Directive 1 – Using the passage on HIP packet formats below, decide whether each statement agrees with it: (a) the I1 packet carries only the fixed HIP header; (b) a HIP packet may be fragmented when an upper layer payload follows the header; (c) the difficulty K is the number of bits the Responder must get zero in the puzzle. For each, answer yes or no and quote the deciding words.
Directive 2 – Carry on the passage on HIP packet formats below, starting after its final sentence.

Packets consist of the fixed header as described in Payload format, followed by the parameters. The parameter part, in turn, consists of zero or more TLV coded parameters.
In addition to the base packets, other packets types will be defined later in separate specifications. For example, support for mobility and multi-homing is not included in this specification.
Packet representation uses the following operations:
() parameter
x{y} operation x on content y
<x>i x exists i times
[] optional parameter
x | y x or y
In the future, an OPTIONAL upper layer payload MAY follow the HIP header. The payload proto field in the header indicates if there is additional data following the HIP header. The HIP packet, however, MUST NOT be fragmented. This limits the size of the possible additional data in the packet.
The HIP header values for the I1 packet:
Header:
Packet Type = 1
SRC HIT = Initiator's HIT
DST HIT = Responder's HIT, or NULL
IP(HIP())
The I1 packet contains only the fixed HIP header.
Valid control bits: None
The Initiator gets the Responder's HIT either from a DNS lookup of the Responder's FQDN, from some other repository, or from a local table. If the Initiator does not know the Responder's HIT, it may attempt opportunistic mode by using NULL (all zeros) as the Responder's HIT.
Since this packet is so easy to spoof even if it were signed, no attempt is made to add to its generation or processing cost.
Implementation MUST be able to handle a storm of received I1 packets, discarding those with common content that arrive within a small time delta.
The HIP header values for the R1 packet:
Header:
Packet Type = 2
SRC HIT = Responder's HIT
DST HIT = Initiator's HIT
IP ( HIP ( BIRTHDAY_COOKIE,
DIFFIE_HELLMAN,
HIP_TRANSFORM,
ESP_TRANSFORM,
( HOST_ID | HOST_ID_FQDN ),
HIP_SIGNATURE_2 ) )
Valid control bits: C, A
The R1 packet may be followed by one or more CER packets. In this case, the C-bit in the control field MUST be set.
If the responder HI is an anonymous one, the A control MUST be set.
The initiator HIT MUST match the one received in I1. If the R1 is a response to an ESP packet with an unknown SPI, the Initiator HIT SHOULD be zero. If the Responder has multiple HIs, the responder HIT used MUST match Initiator's request. If the Initiator used opportunistic mode, the Responder may select freely among its HIs.
The Birthday is a reboot count used to manage state re-establishment when one peer rebooted or timed out its SA.
The Cookie contains a random # I and the difficulty K. The difficulty K is the number of bits that the Initiator must get zero in the puzzle.
The Diffie-Hellman value is ephemeral, but can be reused over a number of connections. In fact, as a defense against I1 storms, an implementation MAY use the same Diffie-Hellman value for a period of time, for example, 15 minutes. By using a small number of different Cookies for a given Diffie-Hellman value, the R1 packets can be pre-computed and delivered as quickly as I1 packets arrive. A scavenger process should clean up unused DHs and Cookies.

(Collection entries)
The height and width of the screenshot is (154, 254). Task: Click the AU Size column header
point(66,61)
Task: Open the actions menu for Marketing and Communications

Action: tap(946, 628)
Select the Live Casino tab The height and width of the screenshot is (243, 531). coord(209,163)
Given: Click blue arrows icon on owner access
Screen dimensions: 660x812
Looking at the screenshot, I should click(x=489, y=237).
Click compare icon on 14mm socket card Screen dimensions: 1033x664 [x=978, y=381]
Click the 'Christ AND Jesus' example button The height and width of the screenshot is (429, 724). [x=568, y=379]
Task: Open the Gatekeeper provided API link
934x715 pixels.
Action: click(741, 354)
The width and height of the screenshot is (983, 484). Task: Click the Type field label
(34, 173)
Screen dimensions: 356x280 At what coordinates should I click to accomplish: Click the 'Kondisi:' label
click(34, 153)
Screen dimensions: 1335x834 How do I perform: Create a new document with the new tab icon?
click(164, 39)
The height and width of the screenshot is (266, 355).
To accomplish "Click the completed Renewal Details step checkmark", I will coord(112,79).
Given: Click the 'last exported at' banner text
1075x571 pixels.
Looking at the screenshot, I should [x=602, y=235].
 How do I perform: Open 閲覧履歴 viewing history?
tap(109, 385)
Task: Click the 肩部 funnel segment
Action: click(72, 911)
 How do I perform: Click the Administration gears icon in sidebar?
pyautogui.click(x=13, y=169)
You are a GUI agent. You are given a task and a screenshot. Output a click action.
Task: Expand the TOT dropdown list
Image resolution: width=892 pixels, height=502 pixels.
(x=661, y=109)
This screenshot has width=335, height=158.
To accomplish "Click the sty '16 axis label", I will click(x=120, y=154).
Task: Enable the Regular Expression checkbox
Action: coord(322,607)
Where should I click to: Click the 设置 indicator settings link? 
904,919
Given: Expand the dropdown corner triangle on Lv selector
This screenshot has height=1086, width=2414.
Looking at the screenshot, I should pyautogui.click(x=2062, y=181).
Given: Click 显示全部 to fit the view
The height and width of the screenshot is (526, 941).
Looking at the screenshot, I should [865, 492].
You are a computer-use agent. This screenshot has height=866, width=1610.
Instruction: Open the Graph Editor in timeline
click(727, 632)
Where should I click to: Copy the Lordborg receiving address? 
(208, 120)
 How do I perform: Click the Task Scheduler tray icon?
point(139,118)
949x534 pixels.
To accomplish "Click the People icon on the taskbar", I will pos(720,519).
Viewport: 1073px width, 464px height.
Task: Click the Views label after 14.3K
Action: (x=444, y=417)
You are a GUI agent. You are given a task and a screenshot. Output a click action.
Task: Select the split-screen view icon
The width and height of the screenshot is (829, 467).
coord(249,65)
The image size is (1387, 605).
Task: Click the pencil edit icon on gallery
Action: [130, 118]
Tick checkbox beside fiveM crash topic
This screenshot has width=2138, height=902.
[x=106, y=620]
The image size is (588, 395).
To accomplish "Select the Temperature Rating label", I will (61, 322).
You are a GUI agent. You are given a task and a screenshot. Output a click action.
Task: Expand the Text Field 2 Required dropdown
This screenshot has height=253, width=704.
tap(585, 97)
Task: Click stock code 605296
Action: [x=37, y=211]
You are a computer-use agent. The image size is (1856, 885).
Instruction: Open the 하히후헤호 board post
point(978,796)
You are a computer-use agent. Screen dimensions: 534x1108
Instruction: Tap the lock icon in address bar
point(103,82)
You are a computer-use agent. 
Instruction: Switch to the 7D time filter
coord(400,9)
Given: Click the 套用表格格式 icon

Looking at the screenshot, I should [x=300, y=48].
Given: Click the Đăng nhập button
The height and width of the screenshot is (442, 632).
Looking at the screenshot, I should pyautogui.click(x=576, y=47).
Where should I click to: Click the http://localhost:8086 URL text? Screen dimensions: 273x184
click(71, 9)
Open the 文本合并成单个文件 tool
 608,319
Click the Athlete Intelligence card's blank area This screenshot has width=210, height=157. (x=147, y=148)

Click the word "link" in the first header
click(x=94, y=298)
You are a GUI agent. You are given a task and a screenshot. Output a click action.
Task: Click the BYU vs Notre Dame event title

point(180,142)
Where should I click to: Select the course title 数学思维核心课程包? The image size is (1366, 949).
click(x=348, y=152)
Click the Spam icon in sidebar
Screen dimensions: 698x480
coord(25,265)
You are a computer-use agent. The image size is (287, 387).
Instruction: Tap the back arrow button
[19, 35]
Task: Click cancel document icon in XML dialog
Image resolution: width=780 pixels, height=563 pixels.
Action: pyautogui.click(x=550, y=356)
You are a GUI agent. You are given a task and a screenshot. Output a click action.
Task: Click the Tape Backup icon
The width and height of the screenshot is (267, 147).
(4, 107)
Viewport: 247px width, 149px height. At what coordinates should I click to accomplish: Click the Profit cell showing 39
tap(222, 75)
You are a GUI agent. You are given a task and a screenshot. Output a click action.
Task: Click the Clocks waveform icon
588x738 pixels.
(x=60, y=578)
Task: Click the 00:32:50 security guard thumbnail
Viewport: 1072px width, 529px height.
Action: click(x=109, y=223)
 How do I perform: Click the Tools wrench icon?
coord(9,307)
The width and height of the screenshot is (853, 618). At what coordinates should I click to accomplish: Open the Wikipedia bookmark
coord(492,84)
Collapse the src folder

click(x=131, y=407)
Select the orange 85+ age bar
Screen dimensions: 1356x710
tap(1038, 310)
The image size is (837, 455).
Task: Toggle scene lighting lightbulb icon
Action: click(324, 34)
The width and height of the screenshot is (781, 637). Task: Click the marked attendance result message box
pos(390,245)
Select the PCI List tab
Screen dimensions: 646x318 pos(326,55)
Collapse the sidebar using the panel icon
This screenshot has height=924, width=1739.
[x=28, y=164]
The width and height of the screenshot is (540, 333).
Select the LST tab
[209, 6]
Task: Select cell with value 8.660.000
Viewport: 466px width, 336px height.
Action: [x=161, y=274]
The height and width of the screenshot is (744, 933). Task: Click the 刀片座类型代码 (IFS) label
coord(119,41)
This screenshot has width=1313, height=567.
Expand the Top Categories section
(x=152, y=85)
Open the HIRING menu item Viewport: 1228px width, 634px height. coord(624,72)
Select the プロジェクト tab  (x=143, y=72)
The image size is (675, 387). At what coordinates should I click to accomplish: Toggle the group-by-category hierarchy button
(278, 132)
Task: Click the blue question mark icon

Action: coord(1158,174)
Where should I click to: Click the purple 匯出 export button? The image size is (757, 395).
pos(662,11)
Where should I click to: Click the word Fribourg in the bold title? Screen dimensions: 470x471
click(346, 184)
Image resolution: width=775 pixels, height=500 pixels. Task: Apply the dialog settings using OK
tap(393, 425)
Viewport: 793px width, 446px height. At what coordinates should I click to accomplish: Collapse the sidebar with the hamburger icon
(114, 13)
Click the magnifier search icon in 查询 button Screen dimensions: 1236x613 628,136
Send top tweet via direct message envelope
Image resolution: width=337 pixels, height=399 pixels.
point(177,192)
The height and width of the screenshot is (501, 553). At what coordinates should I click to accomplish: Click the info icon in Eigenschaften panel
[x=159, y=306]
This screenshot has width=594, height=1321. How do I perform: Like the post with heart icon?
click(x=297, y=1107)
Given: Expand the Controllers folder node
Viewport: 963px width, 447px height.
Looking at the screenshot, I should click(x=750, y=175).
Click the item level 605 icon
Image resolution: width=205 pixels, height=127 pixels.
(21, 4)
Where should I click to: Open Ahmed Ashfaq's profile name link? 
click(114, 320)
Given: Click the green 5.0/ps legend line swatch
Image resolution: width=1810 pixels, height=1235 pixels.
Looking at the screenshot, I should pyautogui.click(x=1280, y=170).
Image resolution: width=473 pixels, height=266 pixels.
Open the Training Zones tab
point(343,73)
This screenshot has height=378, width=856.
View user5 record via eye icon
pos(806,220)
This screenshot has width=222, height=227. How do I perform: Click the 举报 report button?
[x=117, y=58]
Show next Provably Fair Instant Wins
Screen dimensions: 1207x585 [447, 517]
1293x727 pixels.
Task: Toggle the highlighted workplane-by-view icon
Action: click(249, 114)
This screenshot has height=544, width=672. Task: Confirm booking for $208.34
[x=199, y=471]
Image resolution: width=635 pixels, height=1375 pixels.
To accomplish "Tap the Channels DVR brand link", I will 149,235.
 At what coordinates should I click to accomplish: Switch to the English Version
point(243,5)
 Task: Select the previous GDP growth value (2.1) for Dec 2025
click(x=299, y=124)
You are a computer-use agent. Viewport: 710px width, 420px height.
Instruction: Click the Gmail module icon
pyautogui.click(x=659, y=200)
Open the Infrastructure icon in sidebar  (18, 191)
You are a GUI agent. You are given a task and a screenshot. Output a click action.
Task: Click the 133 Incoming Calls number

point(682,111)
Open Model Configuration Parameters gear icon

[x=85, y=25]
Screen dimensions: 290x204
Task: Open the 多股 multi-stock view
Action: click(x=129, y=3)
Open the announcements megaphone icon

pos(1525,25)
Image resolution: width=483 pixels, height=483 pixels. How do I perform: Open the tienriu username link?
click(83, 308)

Exercise output 1 –
(a) Yes: "The I1 packet contains only the fixed HIP header."
(b) No: "The HIP packet, however, MUST NOT be fragmented."
(c) No: "The difficulty K is the number of bits that the Initiator must get zero in the puzzle."

Exercise output 2 –
The HIP_TRANSFORM contains the encryption and integrity algorithms supported by the Responder to protect the HI exchange, in the order of preference. All implementations MUST support the 3DES [7] with HMAC-SHA-1-96 [4].
The ESP_TRANSFORM contains the ESP modes supported by the Responder, in the order of preference. All implementations MUST support 3DES [7] with HMAC-SHA-1-96 [4].
The signature is calculated over the whole HIP envelope, after setting the initiator HIT and header checksum temporarily to zero. This allows the Responder to use precomputed R1s. The Initiator SHOULD validate this signature. It SHOULD check that the responder HI received matches with the one expected, if any.
The HIP header values for the I2 packet:
Header:
Type = 3
SRC HIT = Initiator's HIT
DST HIT = Responder's HIT
IP ( HIP ( SPI_LSI,
BIRTHDAY_COOKIE,
DIFFIE_HELLMAN,
HIP_TRANSFORM,
ESP_TRANSFORM,
ENCRYPTED { HOST_ID | HOST_ID_FQDN },
HIP_SIGNATURE ) )
Valid control bits: C, E, A
The HITs used MUST match the ones used previously.
If the initiator HI is an anonymous one, the A control MUST be set.
The Birthday is a reboot count used to manage state re-establishment when one peer rebooted or timed out its SA.
The Cookie contains the random # I from R1 and the computed # J. The low order K bits of the SHA-1(I | ... | J) MUST be zero.
The Diffie-Hellman value is ephemeral. If precomputed, a scavenger process should clean up unused DHs.
The HIP_TRANSFORM contains the encryption and integrity used to protect the HI exchange selected by the Initiator. All implementations MUST support the 3DES transform [7].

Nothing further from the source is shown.